Your objective: From the glove sector report, list each country that the text says the US has hit with a tariff.

Provided passage:
Malaysian Glove Sector: A Kaleidoscope of Perceptions
UOB Kay Hian | 10 April 2025
The Malaysian glove sector faces a mix of investor sentiments as uncertainty builds up, but its core fundamentals remain solid. Underneath the facade of geopolitical reshuffling and the US’ reciprocal tariffs, the sector is poised for sequential earnings growth driven by a full recapturing of US market share. Moreover, the sector’s ytd retracement and bargain forward valuations are offering an attractive risk-reward balance.
Tariffs Provide Compelling Backdrop for Domestic Glovemakers
The US has imposed reciprocal tariffs at a baseline rate of 10% on all countries, with higher tariffs on countries with huge trade surpluses, including Malaysia (24% tariff).
The US also imposed a 34% tariff on all China imports, on top of the 20% already levied since February 2025, bringing the total tariffs for China imports to 104%.
This development provides a compelling thematic backdrop for the Malaysian glove sector, as the severity of current US tariffs on China medical gloves (154% in 2025, 204% in 2026) is much higher than Malaysia’s (24%).
Local glovemakers are likely to emerge as direct beneficiaries as the ASP gap further widens, effectively voiding most of China’s gloves sales into the US.
Additionally, the US imposed a 36% tariff on Thailand (10-15% US market share), which may further allow Malaysian glovemakers to recapture most of their US market share.
On a net basis, Malaysia’s market share of US medical glove imports may grow to 75-85% (from 25-30% in 2024).

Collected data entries

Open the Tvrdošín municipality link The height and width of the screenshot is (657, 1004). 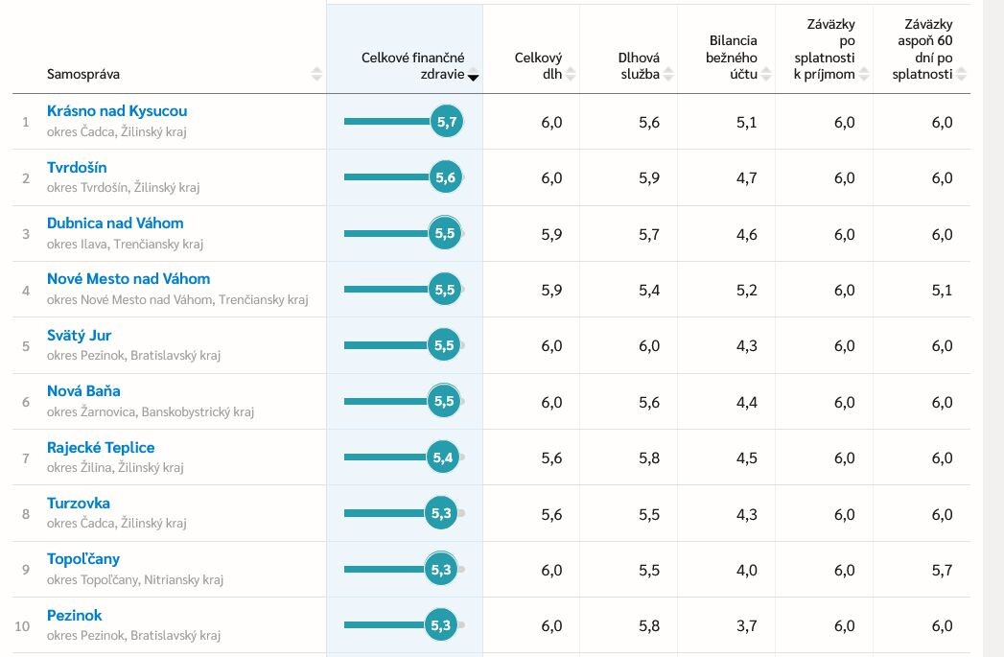point(77,167)
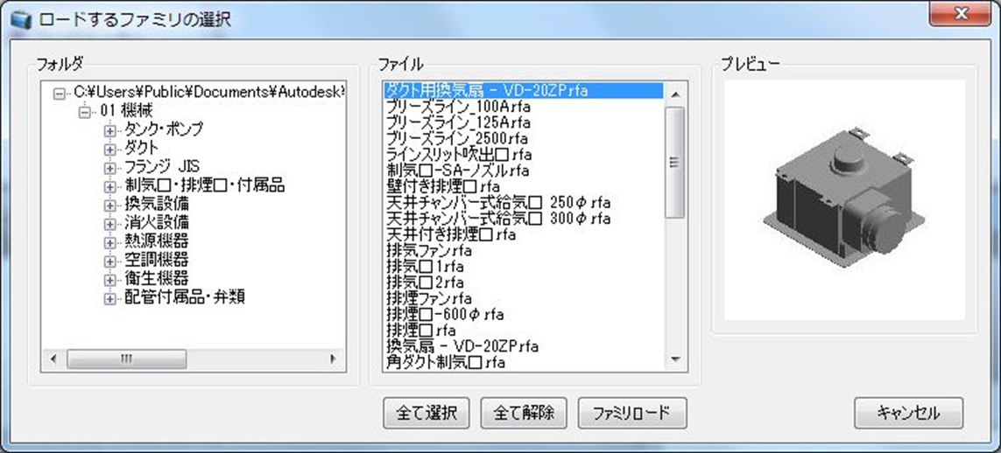The height and width of the screenshot is (453, 1001).
Task: Select the 消火設備 folder
Action: [157, 223]
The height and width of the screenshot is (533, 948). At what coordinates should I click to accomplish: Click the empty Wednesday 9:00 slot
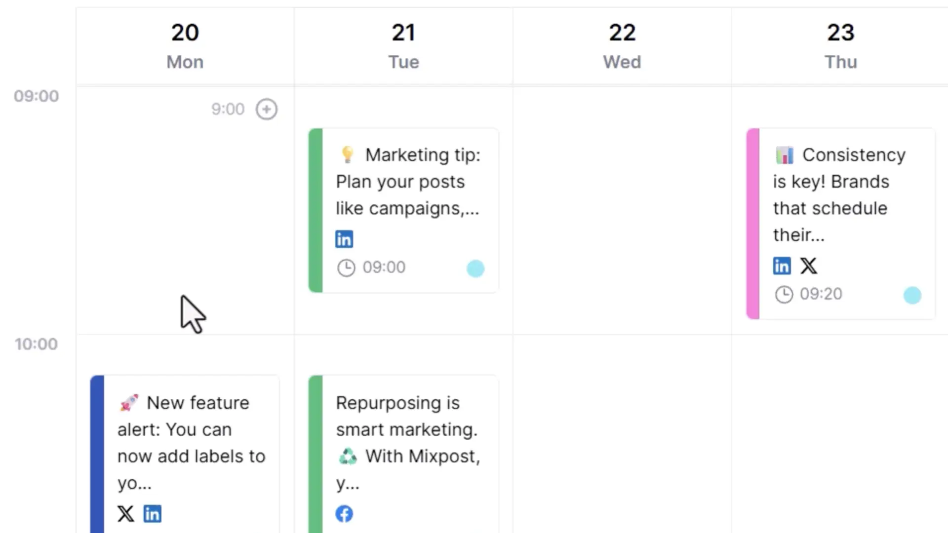click(622, 207)
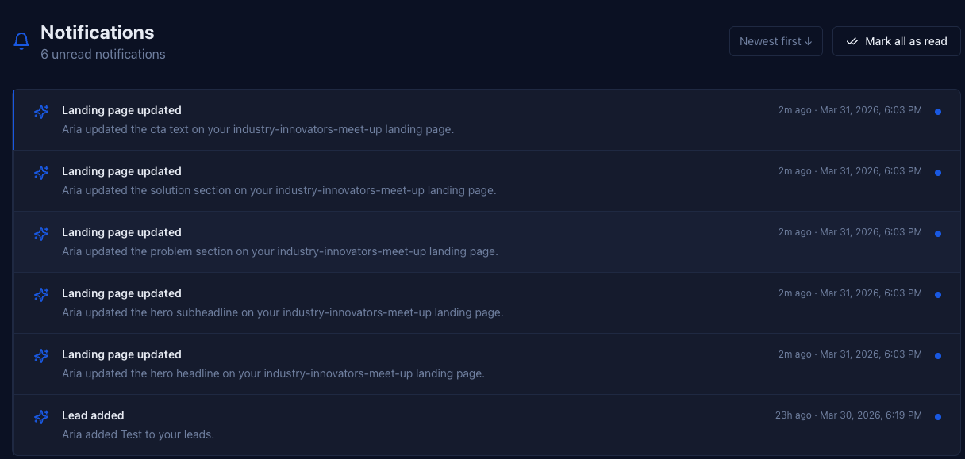Click the bell icon beside the Notifications heading
Screen dimensions: 965x459
(x=21, y=40)
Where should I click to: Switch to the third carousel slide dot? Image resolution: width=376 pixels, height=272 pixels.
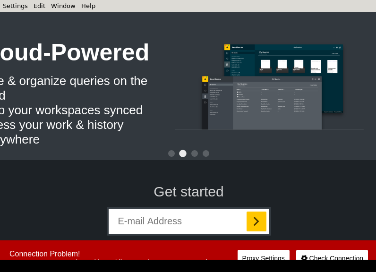[195, 153]
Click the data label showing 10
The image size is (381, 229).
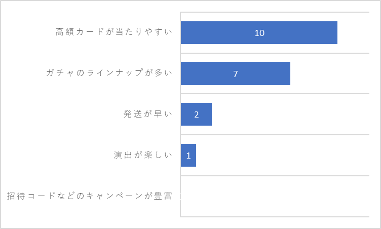pos(259,33)
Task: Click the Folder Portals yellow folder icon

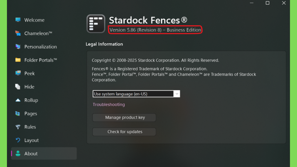Action: click(18, 60)
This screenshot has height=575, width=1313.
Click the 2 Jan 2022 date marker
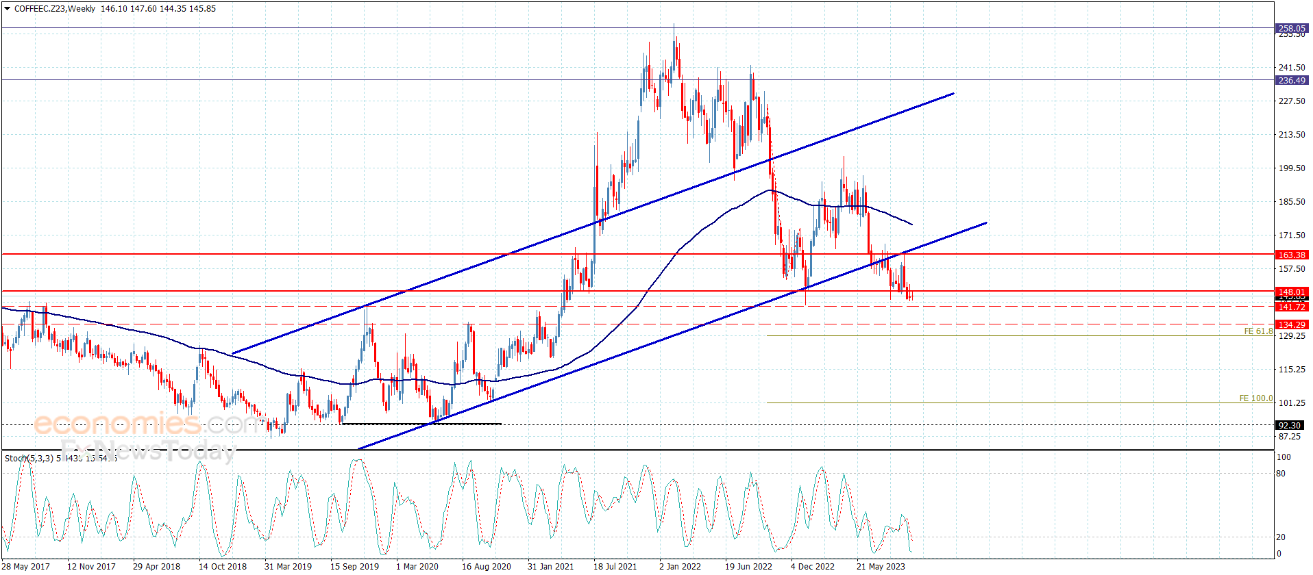click(x=680, y=566)
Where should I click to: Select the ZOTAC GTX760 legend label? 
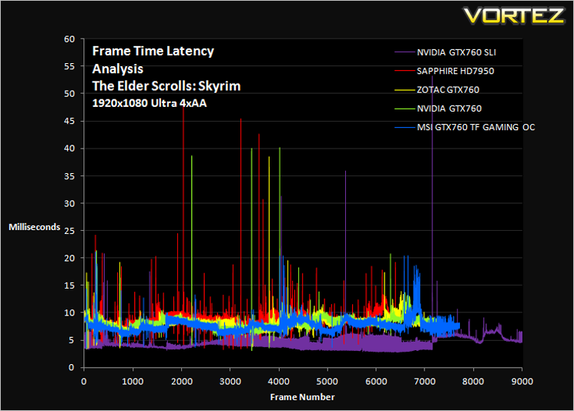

Answer to this exercise: Malaysia, China, Thailand